TASK BRIEF:
Copy every line from the data below in which the string "will" can be found.

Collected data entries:
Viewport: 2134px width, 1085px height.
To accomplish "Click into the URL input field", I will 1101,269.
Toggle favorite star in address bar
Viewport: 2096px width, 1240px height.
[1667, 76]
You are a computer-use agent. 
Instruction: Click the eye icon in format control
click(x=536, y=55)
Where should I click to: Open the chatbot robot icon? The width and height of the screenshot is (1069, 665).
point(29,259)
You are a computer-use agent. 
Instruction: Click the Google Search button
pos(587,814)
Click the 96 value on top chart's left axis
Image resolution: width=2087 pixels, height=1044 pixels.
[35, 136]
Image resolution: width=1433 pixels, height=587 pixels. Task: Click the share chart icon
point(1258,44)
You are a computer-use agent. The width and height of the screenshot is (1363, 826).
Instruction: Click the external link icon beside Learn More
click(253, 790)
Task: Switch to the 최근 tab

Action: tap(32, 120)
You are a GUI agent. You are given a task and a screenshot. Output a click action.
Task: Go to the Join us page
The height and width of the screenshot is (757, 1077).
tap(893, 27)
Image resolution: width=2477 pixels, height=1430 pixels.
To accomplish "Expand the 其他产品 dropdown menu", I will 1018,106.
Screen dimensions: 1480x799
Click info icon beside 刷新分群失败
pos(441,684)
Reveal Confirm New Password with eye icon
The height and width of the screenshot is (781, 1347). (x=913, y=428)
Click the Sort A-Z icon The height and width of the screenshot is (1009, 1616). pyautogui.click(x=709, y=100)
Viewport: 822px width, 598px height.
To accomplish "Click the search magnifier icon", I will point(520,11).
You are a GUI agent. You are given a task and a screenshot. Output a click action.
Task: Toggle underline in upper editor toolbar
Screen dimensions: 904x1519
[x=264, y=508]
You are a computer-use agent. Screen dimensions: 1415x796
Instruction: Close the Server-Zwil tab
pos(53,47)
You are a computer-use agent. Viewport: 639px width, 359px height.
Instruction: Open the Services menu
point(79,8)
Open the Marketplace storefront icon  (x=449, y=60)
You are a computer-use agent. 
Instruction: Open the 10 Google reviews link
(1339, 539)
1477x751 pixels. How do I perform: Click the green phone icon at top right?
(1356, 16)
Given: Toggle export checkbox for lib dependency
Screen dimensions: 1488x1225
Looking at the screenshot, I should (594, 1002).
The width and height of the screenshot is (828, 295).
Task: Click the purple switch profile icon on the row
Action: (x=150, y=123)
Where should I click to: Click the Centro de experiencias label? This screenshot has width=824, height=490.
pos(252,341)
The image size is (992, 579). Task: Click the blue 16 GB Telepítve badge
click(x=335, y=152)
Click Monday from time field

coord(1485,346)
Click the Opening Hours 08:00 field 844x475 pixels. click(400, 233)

RESPONSE TO THE EXERCISE:
To accomplish "Click into the URL input field", I will 1101,269.
To accomplish "Expand the 其他产品 dropdown menu", I will 1018,106.
To accomplish "Click the search magnifier icon", I will point(520,11).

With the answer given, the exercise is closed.